Kihara was named a Showalter Foundation scholar in 2013. His new Showalter University Faculty Scholar title comes with $10,000 a year for five years.

The Ralph W. and Grace M. Showalter Trust was established in 1975 to support research in the areas of:

  • Environmental research including air and water quality
  • Research in the field of biochemistry and molecular biology
  • Research in the area of disease prevention, diagnosis, progression, treatment and control
  • Research in the area of new technologies for food production, preservation, distribution and safety
  • Research the area of medical and biophysical instrumentation, including the analysis of large data sets.

That last point was why Kihara was selected. His research focuses on the growing field of bioinformatics.

“The interdisciplinary work between biology and computer science is recognized by the Showalter Foundation,” Kihara explained. “Bioinformatics is about identifying functions of biological molecules and revealing underlined structures between different types of biological data. It is now being applied more in clinical studies, too, like in personalized medicine. Instead of providing the general drug molecule for everyone, it’s customized medicine and drugs based on the individual’s genome sequences. Those need a lot of data analysis. There’s lots of data.”

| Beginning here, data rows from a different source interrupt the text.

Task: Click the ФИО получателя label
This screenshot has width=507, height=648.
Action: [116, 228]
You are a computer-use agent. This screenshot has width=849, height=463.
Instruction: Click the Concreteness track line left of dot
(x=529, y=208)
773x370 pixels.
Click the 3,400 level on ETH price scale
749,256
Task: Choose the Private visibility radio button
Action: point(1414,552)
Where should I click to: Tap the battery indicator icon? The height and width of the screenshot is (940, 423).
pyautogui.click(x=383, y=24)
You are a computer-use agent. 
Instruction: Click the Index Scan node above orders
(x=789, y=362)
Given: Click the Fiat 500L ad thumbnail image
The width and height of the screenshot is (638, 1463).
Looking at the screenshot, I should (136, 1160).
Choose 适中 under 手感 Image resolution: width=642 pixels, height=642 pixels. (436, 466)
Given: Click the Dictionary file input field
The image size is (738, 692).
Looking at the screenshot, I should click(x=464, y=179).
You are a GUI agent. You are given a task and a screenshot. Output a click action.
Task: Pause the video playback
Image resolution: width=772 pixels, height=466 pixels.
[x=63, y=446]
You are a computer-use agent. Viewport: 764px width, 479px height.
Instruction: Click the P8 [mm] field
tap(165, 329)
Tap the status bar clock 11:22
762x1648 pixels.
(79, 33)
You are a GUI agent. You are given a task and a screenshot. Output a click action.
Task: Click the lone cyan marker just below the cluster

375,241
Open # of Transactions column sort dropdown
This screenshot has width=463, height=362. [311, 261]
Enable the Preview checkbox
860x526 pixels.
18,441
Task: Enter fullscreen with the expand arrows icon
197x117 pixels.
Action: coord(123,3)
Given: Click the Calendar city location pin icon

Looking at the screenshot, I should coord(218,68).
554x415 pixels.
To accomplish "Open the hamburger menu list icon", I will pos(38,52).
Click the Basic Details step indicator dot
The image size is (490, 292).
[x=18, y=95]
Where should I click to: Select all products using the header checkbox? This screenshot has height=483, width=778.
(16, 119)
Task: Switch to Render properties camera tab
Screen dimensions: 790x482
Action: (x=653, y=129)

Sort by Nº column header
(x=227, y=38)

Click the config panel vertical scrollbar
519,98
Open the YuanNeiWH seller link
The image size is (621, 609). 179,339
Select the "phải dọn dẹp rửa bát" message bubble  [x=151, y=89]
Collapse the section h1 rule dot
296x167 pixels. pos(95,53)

Kihara is honored to be in the Showalter Trust stable of scholars. He plans on using the extra funding for a 3D printer and other equipment that can help elevate and illustrate his work.

“It allows me to try new things,” Kihara said. “I’m working on protein structure, developing computational methods for predicting protein structures, functions, and protein docking. … It allows me to purchase new equipment like a 3D printer or fund undergrad students during summer, which were not budgeted in grants in federal agencies.”  

Other Showalter faculty include Kinam Park, Showalter Distinguished Professor of Biomedical Engineering, and Showalter Prof. Charles Bouman, who teaches and researches in Electrical and Computer Engineering as well as Biomedical Engineering.